The last gen is modified if there is another data points fits the gene. Again the 2*n data points are modified but first n is controlled.

def sonDegerModifikasyon(Series,day_range):
    global sonGen
    Last_gen = np.zeros(day_range)
    for i in range(100000):
        mutated_kromozom = mutation_gen(list(sonGen),Series)
        target = Series[data.shape[0]-day_range:data.shape[0]]
        val_1 = sonGen[0:day_range]
        org_1 = mean_absolute_error(val_1,target)
        thr_1 = mean_absolute_error(mutated_kromozom[0:day_range],target)
        if  thr_1 < org_1:
            if (mean_absolute_error(mutated_kromozom[0:day_range],target)) < (mean_absolute_error(Last_gen[0:day_range],target)):
                Last_gen = mutated_kromozom
                print("Completed")
            
            
    return Last_gen

Last Eliminated Gen with Modification

The last gene is generated by last modification

Son_elenmiş_gen = sonDegerModifikasyon(data.beerProduction,nDay)

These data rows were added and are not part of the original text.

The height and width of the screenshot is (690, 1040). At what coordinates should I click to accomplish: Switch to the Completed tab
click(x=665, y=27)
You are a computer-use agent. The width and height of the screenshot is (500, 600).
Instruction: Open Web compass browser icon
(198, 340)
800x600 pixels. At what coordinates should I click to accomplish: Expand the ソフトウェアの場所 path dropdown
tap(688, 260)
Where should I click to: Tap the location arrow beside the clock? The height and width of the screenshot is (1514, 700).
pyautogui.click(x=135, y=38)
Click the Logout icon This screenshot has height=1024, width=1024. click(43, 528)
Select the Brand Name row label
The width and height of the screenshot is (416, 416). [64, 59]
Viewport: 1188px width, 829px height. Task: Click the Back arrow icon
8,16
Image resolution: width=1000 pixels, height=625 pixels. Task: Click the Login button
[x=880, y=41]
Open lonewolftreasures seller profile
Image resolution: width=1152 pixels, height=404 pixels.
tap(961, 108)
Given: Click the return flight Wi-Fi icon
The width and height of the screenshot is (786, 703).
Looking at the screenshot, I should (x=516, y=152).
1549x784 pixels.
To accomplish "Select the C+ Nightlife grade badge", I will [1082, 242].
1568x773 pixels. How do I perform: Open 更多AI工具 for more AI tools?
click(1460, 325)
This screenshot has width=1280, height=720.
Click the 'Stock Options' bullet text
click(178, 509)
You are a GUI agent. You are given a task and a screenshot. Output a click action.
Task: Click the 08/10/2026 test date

Plot of last Fitted Last Values

plt.plot(Son_elenmiş_gen,color = 'green')
plt.plot(data['beerProduction'].values[data.shape[0]-nDay:data.shape[0]],color ='red')
plt.ylabel('simulation result of ratios')
plt.show()

The mae of the past n data is:

target = data.beerProduction[data.shape[0]-nDay:data.shape[0]]
val_1 = Son_elenmiş_gen[0:nDay]
org_1 = mean_absolute_error(val_1,target)
org_112.7552167839006

So it is a great optimization algorithm to fit past data to last n points.

Last Words

Actually, there is one step further which is testing every last n data points on actaul data and seeing the actual error on validation data set. I leave it to you this and mail me or comment here for any significant information. Thanks for reading.